In very short terms, the ABS does the following:
Opposing Overlap ABS, in short, sets up a number of red and yellow signals to protect both ends of the train. More precisely it is 1-2 red signals and 2 yellow signals. By "pushing" this safety zone ahead of itself, two opposing trains will see yellow and red signals early enough to be brought to a safe stop even if traveling at fuull speed. Similarly the rear of the train will be protected by yellow and red signals. Strictly it is only necessary to protect the rear of the train with one red and one yellow signal, but Opposing Overlap ABS cannot determine the direction of the train. This is where APB is an improvement, allowing trains to follow each other closer.
Now for the signaling around sidings. The siding arrangement looks like this:
The switches are spring switches, their normal position being suprvised in the main track signals. The siding is not equipped with track circuits, thus the ABS does not "know" if there is a train in the siding or not. Main track signal are all permissive, i.e. their most restrictive indication is "Stop and Proceed". A train with the proper authorization may proceed past such a signal at red, at Restricted Speed. The signals in the siding are absolute signals, i.e. red means "Stop". These signals may not be passed when red, except after permission from the dispatcher or after other precautions. All signals are green as their normal aspect, i.e. when no train is on main track and switches are normal (the spring switches allow trains to move from siding as well as main track).

▶ **Material supplied**

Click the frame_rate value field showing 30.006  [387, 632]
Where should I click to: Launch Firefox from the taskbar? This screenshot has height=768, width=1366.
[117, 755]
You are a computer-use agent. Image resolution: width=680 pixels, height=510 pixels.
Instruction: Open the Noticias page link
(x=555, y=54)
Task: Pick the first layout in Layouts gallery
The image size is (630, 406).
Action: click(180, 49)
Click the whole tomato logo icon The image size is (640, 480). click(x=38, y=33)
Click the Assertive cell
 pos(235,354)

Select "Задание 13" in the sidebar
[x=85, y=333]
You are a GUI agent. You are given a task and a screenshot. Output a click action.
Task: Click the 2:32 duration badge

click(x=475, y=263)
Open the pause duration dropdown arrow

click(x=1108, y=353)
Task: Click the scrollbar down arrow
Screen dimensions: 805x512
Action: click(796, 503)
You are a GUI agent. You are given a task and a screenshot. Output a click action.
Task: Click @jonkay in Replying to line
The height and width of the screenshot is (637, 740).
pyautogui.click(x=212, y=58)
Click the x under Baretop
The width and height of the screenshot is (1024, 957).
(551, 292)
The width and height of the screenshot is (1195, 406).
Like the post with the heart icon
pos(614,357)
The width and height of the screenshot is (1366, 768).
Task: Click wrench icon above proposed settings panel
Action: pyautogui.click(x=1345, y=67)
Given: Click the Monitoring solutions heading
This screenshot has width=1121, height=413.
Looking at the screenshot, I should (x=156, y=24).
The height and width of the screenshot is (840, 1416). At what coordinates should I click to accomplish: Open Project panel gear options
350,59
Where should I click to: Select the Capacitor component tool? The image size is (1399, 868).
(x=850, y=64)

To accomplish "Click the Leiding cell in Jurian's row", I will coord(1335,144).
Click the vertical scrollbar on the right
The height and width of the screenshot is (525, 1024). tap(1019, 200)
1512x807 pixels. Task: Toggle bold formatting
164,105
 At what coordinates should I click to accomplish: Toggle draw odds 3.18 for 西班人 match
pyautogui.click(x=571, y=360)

▶ **Jobs**
1) Copy part of the passage on railway signaling, starting at the words "Now for the" and ending after "as main track).", and change "Restricted Speed" to "Limited Speed".
2) Gather every line of the records that contains the word "height".
The passage on railway signaling and the records are separate, unrelated material.

▶ **Worked answers**
1)
Now for the signaling around sidings. The siding arrangement looks like this:
The switches are spring switches, their normal position being suprvised in the main track signals. The siding is not equipped with track circuits, thus the ABS does not "know" if there is a train in the siding or not. Main track signal are all permissive, i.e. their most restrictive indication is "Stop and Proceed". A train with the proper authorization may proceed past such a signal at red, at Limited Speed. The signals in the siding are absolute signals, i.e. red means "Stop". These signals may not be passed when red, except after permission from the dispatcher or after other precautions. All signals are green as their normal aspect, i.e. when no train is on main track and switches are normal (the spring switches allow trains to move from siding as well as main track).

2)
Where should I click to: Launch Firefox from the taskbar? This screenshot has height=768, width=1366.
You are a computer-use agent. Image resolution: width=680 pixels, height=510 pixels.
The height and width of the screenshot is (637, 740).
The width and height of the screenshot is (1024, 957).
The width and height of the screenshot is (1195, 406).
The width and height of the screenshot is (1366, 768).
This screenshot has width=1121, height=413.
The height and width of the screenshot is (840, 1416). At what coordinates should I click to accomplish: Open Project panel gear options
The height and width of the screenshot is (525, 1024). tap(1019, 200)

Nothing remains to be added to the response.